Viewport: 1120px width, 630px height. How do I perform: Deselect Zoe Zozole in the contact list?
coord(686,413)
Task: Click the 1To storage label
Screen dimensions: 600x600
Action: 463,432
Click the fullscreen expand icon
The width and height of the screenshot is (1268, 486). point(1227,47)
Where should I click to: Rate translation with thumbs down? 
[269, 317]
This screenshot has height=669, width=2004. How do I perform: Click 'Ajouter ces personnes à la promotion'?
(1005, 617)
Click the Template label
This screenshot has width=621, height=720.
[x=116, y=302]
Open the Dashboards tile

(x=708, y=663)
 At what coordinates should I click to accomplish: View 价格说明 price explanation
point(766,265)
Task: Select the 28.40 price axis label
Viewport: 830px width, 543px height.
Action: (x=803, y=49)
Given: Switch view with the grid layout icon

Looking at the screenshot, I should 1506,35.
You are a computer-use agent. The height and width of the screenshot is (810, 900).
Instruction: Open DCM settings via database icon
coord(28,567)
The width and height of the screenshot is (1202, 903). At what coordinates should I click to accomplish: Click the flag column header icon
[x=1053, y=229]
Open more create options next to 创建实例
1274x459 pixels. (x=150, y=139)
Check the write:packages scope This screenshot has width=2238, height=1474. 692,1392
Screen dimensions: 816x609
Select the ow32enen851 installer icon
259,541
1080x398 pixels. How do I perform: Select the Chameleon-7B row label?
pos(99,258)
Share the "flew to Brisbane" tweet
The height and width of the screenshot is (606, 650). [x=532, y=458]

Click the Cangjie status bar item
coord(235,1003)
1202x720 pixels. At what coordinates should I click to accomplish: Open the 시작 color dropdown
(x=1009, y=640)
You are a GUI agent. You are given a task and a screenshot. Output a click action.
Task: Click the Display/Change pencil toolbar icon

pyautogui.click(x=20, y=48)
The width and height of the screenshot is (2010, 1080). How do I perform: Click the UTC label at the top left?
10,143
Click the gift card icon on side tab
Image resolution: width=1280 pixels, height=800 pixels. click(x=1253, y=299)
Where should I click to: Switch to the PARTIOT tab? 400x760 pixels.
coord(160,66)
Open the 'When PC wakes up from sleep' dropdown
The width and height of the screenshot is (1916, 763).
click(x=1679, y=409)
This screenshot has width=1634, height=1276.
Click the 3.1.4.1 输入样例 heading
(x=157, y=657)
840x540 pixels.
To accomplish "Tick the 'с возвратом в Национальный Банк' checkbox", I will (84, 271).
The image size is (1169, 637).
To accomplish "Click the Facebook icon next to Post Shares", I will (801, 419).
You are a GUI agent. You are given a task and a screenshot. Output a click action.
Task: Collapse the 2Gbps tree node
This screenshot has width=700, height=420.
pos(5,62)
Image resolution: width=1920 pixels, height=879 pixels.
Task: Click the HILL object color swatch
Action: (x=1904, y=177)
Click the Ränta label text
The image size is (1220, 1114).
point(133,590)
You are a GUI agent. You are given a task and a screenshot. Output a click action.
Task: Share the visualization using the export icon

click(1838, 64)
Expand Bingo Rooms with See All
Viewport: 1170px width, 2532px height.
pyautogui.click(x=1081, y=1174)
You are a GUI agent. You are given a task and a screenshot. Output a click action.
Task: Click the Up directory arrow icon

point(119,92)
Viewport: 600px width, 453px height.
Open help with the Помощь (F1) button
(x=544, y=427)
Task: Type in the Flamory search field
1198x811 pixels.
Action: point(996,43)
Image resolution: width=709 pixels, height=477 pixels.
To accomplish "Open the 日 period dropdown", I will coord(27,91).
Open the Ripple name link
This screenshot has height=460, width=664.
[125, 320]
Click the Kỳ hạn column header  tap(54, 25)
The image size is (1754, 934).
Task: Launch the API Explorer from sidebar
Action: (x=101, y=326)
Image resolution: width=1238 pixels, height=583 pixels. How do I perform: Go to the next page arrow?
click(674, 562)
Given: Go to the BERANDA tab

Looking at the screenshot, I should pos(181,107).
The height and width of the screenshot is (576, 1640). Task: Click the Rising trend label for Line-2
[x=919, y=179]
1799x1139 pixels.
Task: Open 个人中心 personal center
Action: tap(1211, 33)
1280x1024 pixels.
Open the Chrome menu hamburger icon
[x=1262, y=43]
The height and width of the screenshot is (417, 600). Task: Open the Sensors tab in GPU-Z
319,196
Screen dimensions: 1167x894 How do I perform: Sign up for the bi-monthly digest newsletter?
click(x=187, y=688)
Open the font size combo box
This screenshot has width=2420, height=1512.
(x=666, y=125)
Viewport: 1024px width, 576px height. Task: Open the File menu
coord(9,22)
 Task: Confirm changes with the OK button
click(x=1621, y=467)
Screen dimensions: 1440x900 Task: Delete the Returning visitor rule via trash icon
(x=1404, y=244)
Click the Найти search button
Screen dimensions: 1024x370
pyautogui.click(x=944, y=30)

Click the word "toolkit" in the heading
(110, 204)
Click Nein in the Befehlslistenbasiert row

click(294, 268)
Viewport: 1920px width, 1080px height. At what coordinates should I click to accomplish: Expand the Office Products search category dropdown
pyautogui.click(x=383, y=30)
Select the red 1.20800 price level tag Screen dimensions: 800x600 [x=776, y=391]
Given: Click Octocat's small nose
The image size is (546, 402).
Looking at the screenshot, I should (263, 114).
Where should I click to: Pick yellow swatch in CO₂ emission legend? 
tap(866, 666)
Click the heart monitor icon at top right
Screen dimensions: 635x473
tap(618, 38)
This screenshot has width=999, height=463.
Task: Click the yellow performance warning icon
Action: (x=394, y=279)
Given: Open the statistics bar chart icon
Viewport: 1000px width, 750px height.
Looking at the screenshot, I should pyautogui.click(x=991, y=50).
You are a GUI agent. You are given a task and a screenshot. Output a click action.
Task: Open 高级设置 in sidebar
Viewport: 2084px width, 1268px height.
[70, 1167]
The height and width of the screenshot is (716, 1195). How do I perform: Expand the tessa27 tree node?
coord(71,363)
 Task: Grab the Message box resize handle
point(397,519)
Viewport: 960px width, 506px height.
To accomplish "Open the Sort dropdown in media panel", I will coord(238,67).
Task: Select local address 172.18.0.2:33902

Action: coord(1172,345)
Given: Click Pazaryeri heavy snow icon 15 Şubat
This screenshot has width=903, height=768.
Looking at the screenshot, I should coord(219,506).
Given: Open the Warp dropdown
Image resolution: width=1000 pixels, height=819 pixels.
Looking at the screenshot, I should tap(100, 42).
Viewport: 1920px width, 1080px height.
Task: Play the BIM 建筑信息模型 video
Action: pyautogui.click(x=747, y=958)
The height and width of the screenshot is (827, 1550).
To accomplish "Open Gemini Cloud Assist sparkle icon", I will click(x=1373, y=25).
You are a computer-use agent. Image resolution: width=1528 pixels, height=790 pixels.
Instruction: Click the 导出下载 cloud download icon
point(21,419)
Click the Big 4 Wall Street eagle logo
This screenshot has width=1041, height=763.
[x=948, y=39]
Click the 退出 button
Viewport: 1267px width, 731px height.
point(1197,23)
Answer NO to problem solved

= = = =

:: INSTRUCTIONS TO FOLLOW ::
Revise the items above by replacing "thumbs down" with "thumbs up" throughout, leaving everything else unchanged.

:: RESULT FOR THIS EXERCISE ::
Viewport: 1120px width, 630px height. How do I perform: Deselect Zoe Zozole in the contact list?
coord(686,413)
Task: Click the 1To storage label
Screen dimensions: 600x600
Action: 463,432
Click the fullscreen expand icon
The width and height of the screenshot is (1268, 486). point(1227,47)
Where should I click to: Rate translation with thumbs up? 
[269, 317]
This screenshot has height=669, width=2004. How do I perform: Click 'Ajouter ces personnes à la promotion'?
(1005, 617)
Click the Template label
This screenshot has width=621, height=720.
[x=116, y=302]
Open the Dashboards tile

(x=708, y=663)
 At what coordinates should I click to accomplish: View 价格说明 price explanation
point(766,265)
Task: Select the 28.40 price axis label
Viewport: 830px width, 543px height.
Action: (x=803, y=49)
Given: Switch view with the grid layout icon

Looking at the screenshot, I should 1506,35.
You are a computer-use agent. The height and width of the screenshot is (810, 900).
Instruction: Open DCM settings via database icon
coord(28,567)
The width and height of the screenshot is (1202, 903). At what coordinates should I click to accomplish: Click the flag column header icon
[x=1053, y=229]
Open more create options next to 创建实例
1274x459 pixels. (x=150, y=139)
Check the write:packages scope This screenshot has width=2238, height=1474. 692,1392
Screen dimensions: 816x609
Select the ow32enen851 installer icon
259,541
1080x398 pixels. How do I perform: Select the Chameleon-7B row label?
pos(99,258)
Share the "flew to Brisbane" tweet
The height and width of the screenshot is (606, 650). [x=532, y=458]

Click the Cangjie status bar item
coord(235,1003)
1202x720 pixels. At what coordinates should I click to accomplish: Open the 시작 color dropdown
(x=1009, y=640)
You are a GUI agent. You are given a task and a screenshot. Output a click action.
Task: Click the Display/Change pencil toolbar icon

pyautogui.click(x=20, y=48)
The width and height of the screenshot is (2010, 1080). How do I perform: Click the UTC label at the top left?
10,143
Click the gift card icon on side tab
Image resolution: width=1280 pixels, height=800 pixels. click(x=1253, y=299)
Where should I click to: Switch to the PARTIOT tab? 400x760 pixels.
coord(160,66)
Open the 'When PC wakes up from sleep' dropdown
The width and height of the screenshot is (1916, 763).
click(x=1679, y=409)
This screenshot has width=1634, height=1276.
Click the 3.1.4.1 输入样例 heading
(x=157, y=657)
840x540 pixels.
To accomplish "Tick the 'с возвратом в Национальный Банк' checkbox", I will (84, 271).
The image size is (1169, 637).
To accomplish "Click the Facebook icon next to Post Shares", I will (801, 419).
You are a GUI agent. You are given a task and a screenshot. Output a click action.
Task: Collapse the 2Gbps tree node
This screenshot has width=700, height=420.
pos(5,62)
Image resolution: width=1920 pixels, height=879 pixels.
Task: Click the HILL object color swatch
Action: (x=1904, y=177)
Click the Ränta label text
The image size is (1220, 1114).
point(133,590)
You are a GUI agent. You are given a task and a screenshot. Output a click action.
Task: Share the visualization using the export icon

click(1838, 64)
Expand Bingo Rooms with See All
Viewport: 1170px width, 2532px height.
pyautogui.click(x=1081, y=1174)
You are a GUI agent. You are given a task and a screenshot. Output a click action.
Task: Click the Up directory arrow icon

point(119,92)
Viewport: 600px width, 453px height.
Open help with the Помощь (F1) button
(x=544, y=427)
Task: Type in the Flamory search field
1198x811 pixels.
Action: point(996,43)
Image resolution: width=709 pixels, height=477 pixels.
To accomplish "Open the 日 period dropdown", I will coord(27,91).
Open the Ripple name link
This screenshot has height=460, width=664.
[125, 320]
Click the Kỳ hạn column header  tap(54, 25)
The image size is (1754, 934).
Task: Launch the API Explorer from sidebar
Action: (x=101, y=326)
Image resolution: width=1238 pixels, height=583 pixels. How do I perform: Go to the next page arrow?
click(674, 562)
Given: Go to the BERANDA tab

Looking at the screenshot, I should pos(181,107).
The height and width of the screenshot is (576, 1640). Task: Click the Rising trend label for Line-2
[x=919, y=179]
1799x1139 pixels.
Task: Open 个人中心 personal center
Action: tap(1211, 33)
1280x1024 pixels.
Open the Chrome menu hamburger icon
[x=1262, y=43]
The height and width of the screenshot is (417, 600). Task: Open the Sensors tab in GPU-Z
319,196
Screen dimensions: 1167x894 How do I perform: Sign up for the bi-monthly digest newsletter?
click(x=187, y=688)
Open the font size combo box
This screenshot has width=2420, height=1512.
(x=666, y=125)
Viewport: 1024px width, 576px height. Task: Open the File menu
coord(9,22)
 Task: Confirm changes with the OK button
click(x=1621, y=467)
Screen dimensions: 1440x900 Task: Delete the Returning visitor rule via trash icon
(x=1404, y=244)
Click the Найти search button
Screen dimensions: 1024x370
pyautogui.click(x=944, y=30)

Click the word "toolkit" in the heading
(110, 204)
Click Nein in the Befehlslistenbasiert row

click(294, 268)
Viewport: 1920px width, 1080px height. At what coordinates should I click to accomplish: Expand the Office Products search category dropdown
pyautogui.click(x=383, y=30)
Select the red 1.20800 price level tag Screen dimensions: 800x600 [x=776, y=391]
Given: Click Octocat's small nose
The image size is (546, 402).
Looking at the screenshot, I should (263, 114).
Where should I click to: Pick yellow swatch in CO₂ emission legend? 
tap(866, 666)
Click the heart monitor icon at top right
Screen dimensions: 635x473
tap(618, 38)
This screenshot has width=999, height=463.
Task: Click the yellow performance warning icon
Action: (x=394, y=279)
Given: Open the statistics bar chart icon
Viewport: 1000px width, 750px height.
Looking at the screenshot, I should pyautogui.click(x=991, y=50).
You are a GUI agent. You are given a task and a screenshot. Output a click action.
Task: Open 高级设置 in sidebar
Viewport: 2084px width, 1268px height.
[70, 1167]
The height and width of the screenshot is (716, 1195). How do I perform: Expand the tessa27 tree node?
coord(71,363)
 Task: Grab the Message box resize handle
point(397,519)
Viewport: 960px width, 506px height.
To accomplish "Open the Sort dropdown in media panel", I will coord(238,67).
Task: Select local address 172.18.0.2:33902

Action: coord(1172,345)
Given: Click Pazaryeri heavy snow icon 15 Şubat
This screenshot has width=903, height=768.
Looking at the screenshot, I should coord(219,506).
Given: Open the Warp dropdown
Image resolution: width=1000 pixels, height=819 pixels.
Looking at the screenshot, I should tap(100, 42).
Viewport: 1920px width, 1080px height.
Task: Play the BIM 建筑信息模型 video
Action: pyautogui.click(x=747, y=958)
The height and width of the screenshot is (827, 1550).
To accomplish "Open Gemini Cloud Assist sparkle icon", I will click(x=1373, y=25).
You are a computer-use agent. Image resolution: width=1528 pixels, height=790 pixels.
Instruction: Click the 导出下载 cloud download icon
point(21,419)
Click the Big 4 Wall Street eagle logo
This screenshot has width=1041, height=763.
[x=948, y=39]
Click the 退出 button
Viewport: 1267px width, 731px height.
point(1197,23)
Answer NO to problem solved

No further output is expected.